For starters, consumers should love this one: You can't buy the e-book at most e-tailers' sites where you can buy the print version. Nothing like further complicating an already-complicated digital landscape.
Also, obviously, Covey's longtime publisher (Simon & Schuster) was left out of the deal. Adam Rothberg, a spokesman for Simon & Schuster, told The NY Times, "Our position is that electronic editions of our backlist titles belong in the Simon & Schuster catalog, and we intend to protect our interests in those publications."
Covey's son commented that the Amazon deal did not reflect dissatisfaction with Simon & Schuster, but frankly, it's tough to see how the deal can be good for his relationship with the company.
Other author-publisher relationships are being tried by the battle over e-rights as well, and many publishers hold fast that e-rights are assumed under publishing rights.
What's that saying again … "Divided we …," something or other?
People have feared an Amazon stranglehold on the market, being the largest e-booktailer (inventing words with "e" in them seems to be "in" today) and leading e-reader maker, and the Covey deal is just one more cause for concern.
In this issue's cover story, "The Future of the Industry: Whose Hands Is It In?", Innodata Isogen's Richard Rubin, author of a recent whitepaper about publishing strategies, poses, "If Amazon opens up a formal publishing arm and says, 'We are the biggest player out there,' … how can [a traditional publisher] compete with that?"
But I have to wonder why Amazon would want a publishing arm? It seems it already has its cake and is eating it, too—in fact, it may soon be eating your cake while you're not looking.
It doesn't have to invest up front in finding and developing authors and content. It doesn't have to project sales, print advance copies, store unsold inventory, or ship returns back and forth. And it seems to be able to price others' e-books however it wants and take a full share of the profits.
I believe books (in any format) will always need publishers. They will need the skills offered by great editors (editing as well as market insights), as well as marketing know-how and resources. Without publishers, a marketplace flooded with every book ever written by every Joe Schmoe under the sun would be just that—flooded. Diamonds would, with few exceptions, get lost in the rough, with no one to find them, polish them up and present them to the marketplace.
Social media may help some titles, but word-of-mouth has to start somewhere; if no publishing company had gotten behind many authors (I could venture to guess that this would include Mr. Covey) in the first place, their books would never have been discovered by even a segment of the mass market.

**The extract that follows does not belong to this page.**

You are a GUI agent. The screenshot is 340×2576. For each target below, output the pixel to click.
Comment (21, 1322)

A direct-to-Amazon approach might work for e-rights sales by name authors (though I'm curious how much Covey's sales will be impacted by not offering the e-book for sale anywhere except Amazon), but this is something publishers will likely make a priority at the negotiating table.
As you (and your authors) continue along this ominous frontier, it seems wise to make sure your actions don't negatively impact not only your relationships with longtime business partners and allies, but the rest of the industry. It is one thing to be a leader, but another to lead others into a dark cave where a lion awaits.